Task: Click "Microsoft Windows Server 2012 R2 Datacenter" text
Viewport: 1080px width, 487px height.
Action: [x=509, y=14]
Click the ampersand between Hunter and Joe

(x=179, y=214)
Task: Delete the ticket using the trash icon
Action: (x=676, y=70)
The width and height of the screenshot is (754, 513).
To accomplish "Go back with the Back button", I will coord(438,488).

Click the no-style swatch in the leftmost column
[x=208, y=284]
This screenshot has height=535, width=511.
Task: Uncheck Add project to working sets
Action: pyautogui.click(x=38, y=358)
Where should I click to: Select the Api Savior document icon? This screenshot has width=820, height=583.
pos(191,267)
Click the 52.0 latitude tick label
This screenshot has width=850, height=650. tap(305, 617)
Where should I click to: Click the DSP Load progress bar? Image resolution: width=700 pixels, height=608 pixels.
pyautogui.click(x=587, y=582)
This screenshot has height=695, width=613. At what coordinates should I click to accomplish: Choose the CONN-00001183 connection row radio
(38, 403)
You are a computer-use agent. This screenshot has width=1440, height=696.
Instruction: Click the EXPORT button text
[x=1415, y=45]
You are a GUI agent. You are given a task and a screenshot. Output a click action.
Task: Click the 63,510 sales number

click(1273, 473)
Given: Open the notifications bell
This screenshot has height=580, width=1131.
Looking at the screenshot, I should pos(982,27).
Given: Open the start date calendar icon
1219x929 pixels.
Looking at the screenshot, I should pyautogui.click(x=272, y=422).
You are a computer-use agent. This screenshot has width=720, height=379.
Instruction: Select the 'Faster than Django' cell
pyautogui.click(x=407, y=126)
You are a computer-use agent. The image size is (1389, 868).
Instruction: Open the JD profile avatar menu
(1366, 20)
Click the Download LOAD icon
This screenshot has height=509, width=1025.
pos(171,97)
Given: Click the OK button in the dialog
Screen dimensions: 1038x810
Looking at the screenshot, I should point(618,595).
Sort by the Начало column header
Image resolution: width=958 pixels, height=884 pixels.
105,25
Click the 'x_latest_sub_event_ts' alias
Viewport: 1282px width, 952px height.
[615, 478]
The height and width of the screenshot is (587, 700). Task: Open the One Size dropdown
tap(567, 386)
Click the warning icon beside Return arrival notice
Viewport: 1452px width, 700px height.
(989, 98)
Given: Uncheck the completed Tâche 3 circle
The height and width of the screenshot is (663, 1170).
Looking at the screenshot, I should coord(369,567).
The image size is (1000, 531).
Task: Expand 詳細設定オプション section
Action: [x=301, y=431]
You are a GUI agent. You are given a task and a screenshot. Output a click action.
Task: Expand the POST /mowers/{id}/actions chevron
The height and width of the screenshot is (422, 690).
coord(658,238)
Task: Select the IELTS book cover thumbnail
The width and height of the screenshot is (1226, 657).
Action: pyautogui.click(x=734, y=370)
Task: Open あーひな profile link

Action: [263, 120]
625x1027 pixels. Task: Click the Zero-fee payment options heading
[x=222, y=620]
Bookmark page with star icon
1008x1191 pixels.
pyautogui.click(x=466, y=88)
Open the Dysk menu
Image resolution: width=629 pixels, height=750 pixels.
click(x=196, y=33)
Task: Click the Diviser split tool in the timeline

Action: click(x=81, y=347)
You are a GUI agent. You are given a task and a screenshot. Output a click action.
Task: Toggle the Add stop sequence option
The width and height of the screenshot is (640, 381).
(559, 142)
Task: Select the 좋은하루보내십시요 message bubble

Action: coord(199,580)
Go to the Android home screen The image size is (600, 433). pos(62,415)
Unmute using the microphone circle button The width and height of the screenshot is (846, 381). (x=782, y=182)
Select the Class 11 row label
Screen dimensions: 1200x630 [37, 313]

--------------------------------

**Exercise brief**:
An exact copy of all the entries is the required answer.

**Response area**:
Task: Click "Microsoft Windows Server 2012 R2 Datacenter" text
Viewport: 1080px width, 487px height.
Action: [x=509, y=14]
Click the ampersand between Hunter and Joe

(x=179, y=214)
Task: Delete the ticket using the trash icon
Action: (x=676, y=70)
The width and height of the screenshot is (754, 513).
To accomplish "Go back with the Back button", I will coord(438,488).

Click the no-style swatch in the leftmost column
[x=208, y=284]
This screenshot has height=535, width=511.
Task: Uncheck Add project to working sets
Action: pyautogui.click(x=38, y=358)
Where should I click to: Select the Api Savior document icon? This screenshot has width=820, height=583.
pos(191,267)
Click the 52.0 latitude tick label
This screenshot has width=850, height=650. tap(305, 617)
Where should I click to: Click the DSP Load progress bar? Image resolution: width=700 pixels, height=608 pixels.
pyautogui.click(x=587, y=582)
This screenshot has height=695, width=613. At what coordinates should I click to accomplish: Choose the CONN-00001183 connection row radio
(38, 403)
You are a computer-use agent. This screenshot has width=1440, height=696.
Instruction: Click the EXPORT button text
[x=1415, y=45]
You are a GUI agent. You are given a task and a screenshot. Output a click action.
Task: Click the 63,510 sales number

click(1273, 473)
Given: Open the notifications bell
This screenshot has height=580, width=1131.
Looking at the screenshot, I should pos(982,27).
Given: Open the start date calendar icon
1219x929 pixels.
Looking at the screenshot, I should pyautogui.click(x=272, y=422).
You are a computer-use agent. This screenshot has width=720, height=379.
Instruction: Select the 'Faster than Django' cell
pyautogui.click(x=407, y=126)
You are a computer-use agent. The image size is (1389, 868).
Instruction: Open the JD profile avatar menu
(1366, 20)
Click the Download LOAD icon
This screenshot has height=509, width=1025.
pos(171,97)
Given: Click the OK button in the dialog
Screen dimensions: 1038x810
Looking at the screenshot, I should point(618,595).
Sort by the Начало column header
Image resolution: width=958 pixels, height=884 pixels.
105,25
Click the 'x_latest_sub_event_ts' alias
Viewport: 1282px width, 952px height.
[615, 478]
The height and width of the screenshot is (587, 700). Task: Open the One Size dropdown
tap(567, 386)
Click the warning icon beside Return arrival notice
Viewport: 1452px width, 700px height.
(989, 98)
Given: Uncheck the completed Tâche 3 circle
The height and width of the screenshot is (663, 1170).
Looking at the screenshot, I should coord(369,567).
The image size is (1000, 531).
Task: Expand 詳細設定オプション section
Action: [x=301, y=431]
You are a GUI agent. You are given a task and a screenshot. Output a click action.
Task: Expand the POST /mowers/{id}/actions chevron
The height and width of the screenshot is (422, 690).
coord(658,238)
Task: Select the IELTS book cover thumbnail
The width and height of the screenshot is (1226, 657).
Action: pyautogui.click(x=734, y=370)
Task: Open あーひな profile link

Action: [263, 120]
625x1027 pixels. Task: Click the Zero-fee payment options heading
[x=222, y=620]
Bookmark page with star icon
1008x1191 pixels.
pyautogui.click(x=466, y=88)
Open the Dysk menu
Image resolution: width=629 pixels, height=750 pixels.
click(x=196, y=33)
Task: Click the Diviser split tool in the timeline

Action: click(x=81, y=347)
You are a GUI agent. You are given a task and a screenshot. Output a click action.
Task: Toggle the Add stop sequence option
The width and height of the screenshot is (640, 381).
(559, 142)
Task: Select the 좋은하루보내십시요 message bubble

Action: coord(199,580)
Go to the Android home screen The image size is (600, 433). pos(62,415)
Unmute using the microphone circle button The width and height of the screenshot is (846, 381). (x=782, y=182)
Select the Class 11 row label
Screen dimensions: 1200x630 [37, 313]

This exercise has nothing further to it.